Reproduce each of the following items verbatim, omitting the pictures from your reply.
Begin Data for processing
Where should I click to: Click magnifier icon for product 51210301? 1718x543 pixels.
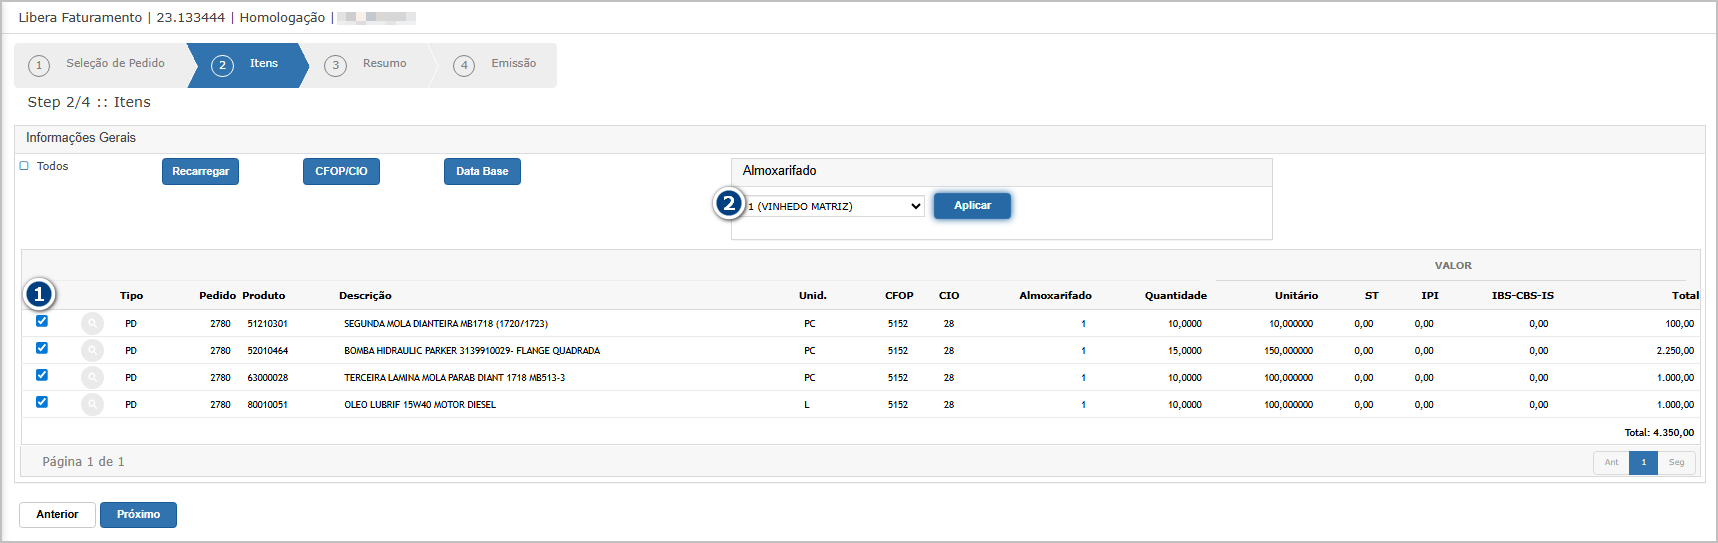tap(92, 324)
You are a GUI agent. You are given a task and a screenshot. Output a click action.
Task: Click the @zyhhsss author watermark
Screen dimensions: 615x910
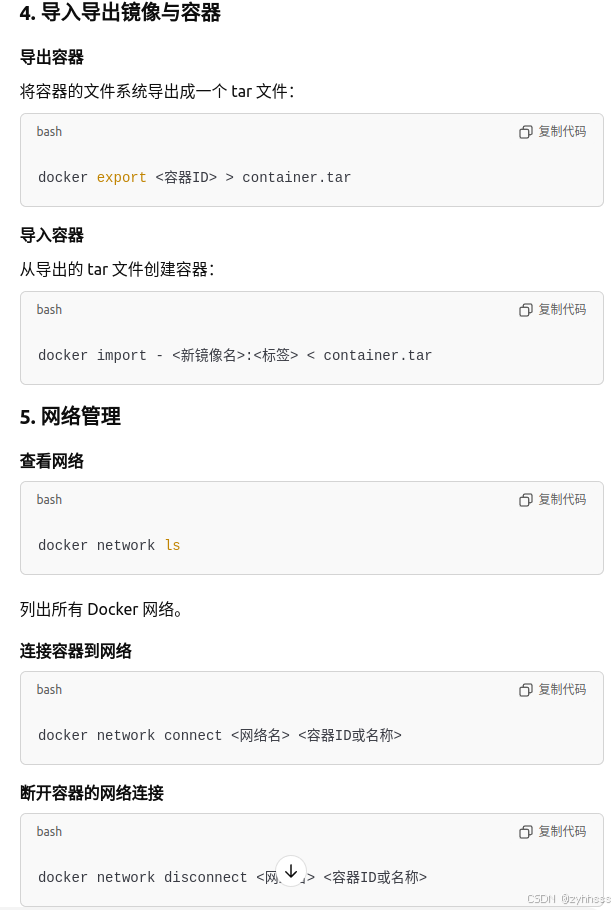point(586,898)
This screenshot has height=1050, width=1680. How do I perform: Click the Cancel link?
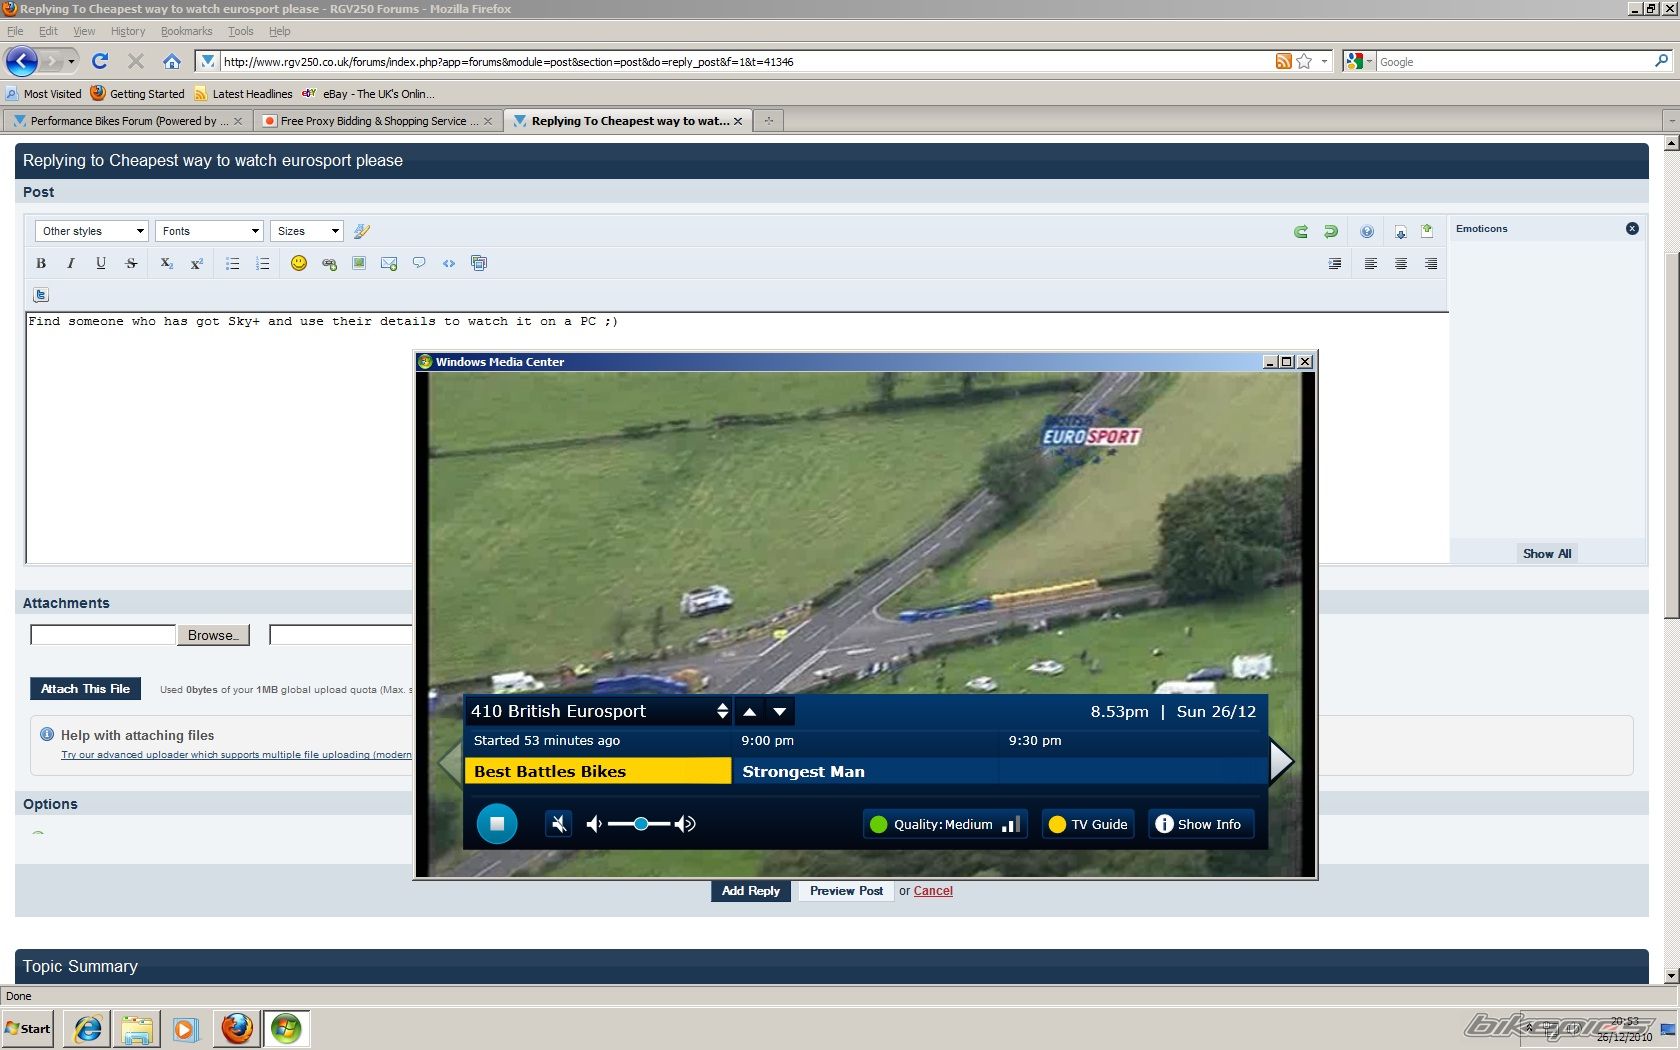point(933,891)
End Data for processing
Correct result →
Where should I click to: Click magnifier icon for product 51210301? 1718x543 pixels.
tap(92, 324)
You are a GUI agent. You are given a task and a screenshot. Output a click action.
Task: Click the @zyhhsss author watermark
Screen dimensions: 615x910
point(586,898)
This screenshot has height=1050, width=1680. How do I perform: Click the Cancel link?
point(933,891)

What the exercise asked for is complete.